» **EXERCISE DIRECTIONS**: Reproduce each of the following records without any deviation.

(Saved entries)
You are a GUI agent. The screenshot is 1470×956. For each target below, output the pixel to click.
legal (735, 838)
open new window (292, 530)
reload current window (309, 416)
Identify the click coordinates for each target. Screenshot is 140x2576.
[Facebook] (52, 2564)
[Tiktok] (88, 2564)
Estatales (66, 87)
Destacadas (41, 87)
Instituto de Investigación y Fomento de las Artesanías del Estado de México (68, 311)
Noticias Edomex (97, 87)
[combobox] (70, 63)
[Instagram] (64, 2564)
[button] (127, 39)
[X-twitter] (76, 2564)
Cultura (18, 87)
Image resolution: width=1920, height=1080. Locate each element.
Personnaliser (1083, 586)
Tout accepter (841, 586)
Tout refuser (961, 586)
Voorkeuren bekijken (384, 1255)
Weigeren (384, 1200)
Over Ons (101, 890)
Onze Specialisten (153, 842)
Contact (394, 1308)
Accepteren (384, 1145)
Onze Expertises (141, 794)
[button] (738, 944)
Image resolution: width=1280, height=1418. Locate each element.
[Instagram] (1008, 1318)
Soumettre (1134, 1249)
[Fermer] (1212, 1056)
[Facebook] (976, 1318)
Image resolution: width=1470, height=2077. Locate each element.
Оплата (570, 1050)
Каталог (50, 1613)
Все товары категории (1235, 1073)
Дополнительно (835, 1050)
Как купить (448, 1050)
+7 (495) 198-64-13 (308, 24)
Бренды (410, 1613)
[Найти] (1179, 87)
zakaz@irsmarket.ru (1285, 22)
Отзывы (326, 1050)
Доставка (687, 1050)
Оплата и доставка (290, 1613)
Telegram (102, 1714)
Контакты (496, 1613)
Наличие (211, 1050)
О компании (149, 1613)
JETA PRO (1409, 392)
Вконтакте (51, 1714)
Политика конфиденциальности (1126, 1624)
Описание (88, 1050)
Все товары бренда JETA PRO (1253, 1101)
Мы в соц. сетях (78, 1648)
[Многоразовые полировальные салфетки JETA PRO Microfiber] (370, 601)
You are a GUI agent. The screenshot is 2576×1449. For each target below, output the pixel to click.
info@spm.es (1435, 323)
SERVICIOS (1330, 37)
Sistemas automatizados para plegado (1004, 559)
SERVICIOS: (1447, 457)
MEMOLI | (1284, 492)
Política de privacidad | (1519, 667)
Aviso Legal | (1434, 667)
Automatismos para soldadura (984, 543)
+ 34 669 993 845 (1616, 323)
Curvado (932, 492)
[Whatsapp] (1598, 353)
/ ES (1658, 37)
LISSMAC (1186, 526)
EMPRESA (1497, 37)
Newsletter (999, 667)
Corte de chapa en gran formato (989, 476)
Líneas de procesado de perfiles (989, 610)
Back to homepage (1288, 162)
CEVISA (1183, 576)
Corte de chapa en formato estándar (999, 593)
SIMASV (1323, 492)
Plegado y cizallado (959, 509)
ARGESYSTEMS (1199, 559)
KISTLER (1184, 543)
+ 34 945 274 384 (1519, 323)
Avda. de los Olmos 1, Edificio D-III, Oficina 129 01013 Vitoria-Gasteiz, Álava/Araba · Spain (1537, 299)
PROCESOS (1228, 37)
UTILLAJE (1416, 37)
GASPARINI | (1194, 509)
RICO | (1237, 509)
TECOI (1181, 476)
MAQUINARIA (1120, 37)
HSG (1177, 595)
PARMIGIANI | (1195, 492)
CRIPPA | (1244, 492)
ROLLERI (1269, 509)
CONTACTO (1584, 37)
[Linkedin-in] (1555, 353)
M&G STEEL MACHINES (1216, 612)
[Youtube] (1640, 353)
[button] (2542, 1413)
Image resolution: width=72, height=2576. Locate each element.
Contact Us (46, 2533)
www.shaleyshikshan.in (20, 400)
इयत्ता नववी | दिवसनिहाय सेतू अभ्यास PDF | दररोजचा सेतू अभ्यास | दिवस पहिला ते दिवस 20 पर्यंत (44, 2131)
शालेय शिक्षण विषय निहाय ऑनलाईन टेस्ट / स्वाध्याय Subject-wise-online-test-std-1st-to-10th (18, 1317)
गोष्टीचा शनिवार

» **TASK RESPONSE**:
You are a GUI agent. The screenshot is 1470×956. For each target below, output the pixel to click.
legal (735, 838)
open new window (292, 530)
reload current window (309, 416)
Identify the click coordinates for each target. Screenshot is 140x2576.
[Facebook] (52, 2564)
[Tiktok] (88, 2564)
Estatales (66, 87)
Destacadas (41, 87)
Instituto de Investigación y Fomento de las Artesanías del Estado de México (68, 311)
Noticias Edomex (97, 87)
[combobox] (70, 63)
[Instagram] (64, 2564)
[button] (127, 39)
[X-twitter] (76, 2564)
Cultura (18, 87)
Image resolution: width=1920, height=1080. Locate each element.
Personnaliser (1083, 586)
Tout accepter (841, 586)
Tout refuser (961, 586)
Voorkeuren bekijken (384, 1255)
Weigeren (384, 1200)
Over Ons (101, 890)
Onze Specialisten (153, 842)
Contact (394, 1308)
Accepteren (384, 1145)
Onze Expertises (141, 794)
[button] (738, 944)
Image resolution: width=1280, height=1418. Locate each element.
[Instagram] (1008, 1318)
Soumettre (1134, 1249)
[Fermer] (1212, 1056)
[Facebook] (976, 1318)
Image resolution: width=1470, height=2077. Locate each element.
Оплата (570, 1050)
Каталог (50, 1613)
Все товары категории (1235, 1073)
Дополнительно (835, 1050)
Как купить (448, 1050)
+7 (495) 198-64-13 (308, 24)
Бренды (410, 1613)
[Найти] (1179, 87)
zakaz@irsmarket.ru (1285, 22)
Отзывы (326, 1050)
Доставка (687, 1050)
Оплата и доставка (290, 1613)
Telegram (102, 1714)
Контакты (496, 1613)
Наличие (211, 1050)
О компании (149, 1613)
JETA PRO (1409, 392)
Вконтакте (51, 1714)
Политика конфиденциальности (1126, 1624)
Описание (88, 1050)
Все товары бренда JETA PRO (1253, 1101)
Мы в соц. сетях (78, 1648)
[Многоразовые полировальные салфетки JETA PRO Microfiber] (370, 601)
You are a GUI agent. The screenshot is 2576×1449. For each target below, output the pixel to click.
info@spm.es (1435, 323)
SERVICIOS (1330, 37)
Sistemas automatizados para plegado (1004, 559)
SERVICIOS: (1447, 457)
MEMOLI | (1284, 492)
Política de privacidad | (1519, 667)
Aviso Legal | (1434, 667)
Automatismos para soldadura (984, 543)
+ 34 669 993 845 (1616, 323)
Curvado (932, 492)
[Whatsapp] (1598, 353)
/ ES (1658, 37)
LISSMAC (1186, 526)
EMPRESA (1497, 37)
Newsletter (999, 667)
Corte de chapa en gran formato (989, 476)
Líneas de procesado de perfiles (989, 610)
Back to homepage (1288, 162)
CEVISA (1183, 576)
Corte de chapa en formato estándar (999, 593)
SIMASV (1323, 492)
Plegado y cizallado (959, 509)
ARGESYSTEMS (1199, 559)
KISTLER (1184, 543)
+ 34 945 274 384 (1519, 323)
Avda. de los Olmos 1, Edificio D-III, Oficina 129 01013 Vitoria-Gasteiz, Álava/Araba · Spain (1537, 299)
PROCESOS (1228, 37)
UTILLAJE (1416, 37)
GASPARINI | (1194, 509)
RICO | (1237, 509)
TECOI (1181, 476)
MAQUINARIA (1120, 37)
HSG (1177, 595)
PARMIGIANI | (1195, 492)
CRIPPA | (1244, 492)
ROLLERI (1269, 509)
CONTACTO (1584, 37)
[Linkedin-in] (1555, 353)
M&G STEEL MACHINES (1216, 612)
[Youtube] (1640, 353)
[button] (2542, 1413)
Image resolution: width=72, height=2576. Locate each element.
Contact Us (46, 2533)
www.shaleyshikshan.in (20, 400)
इयत्ता नववी | दिवसनिहाय सेतू अभ्यास PDF | दररोजचा सेतू अभ्यास | दिवस पहिला ते दिवस 20 पर्यंत (44, 2131)
शालेय शिक्षण विषय निहाय ऑनलाईन टेस्ट / स्वाध्याय Subject-wise-online-test-std-1st-to-10th (18, 1317)
गोष्टीचा शनिवार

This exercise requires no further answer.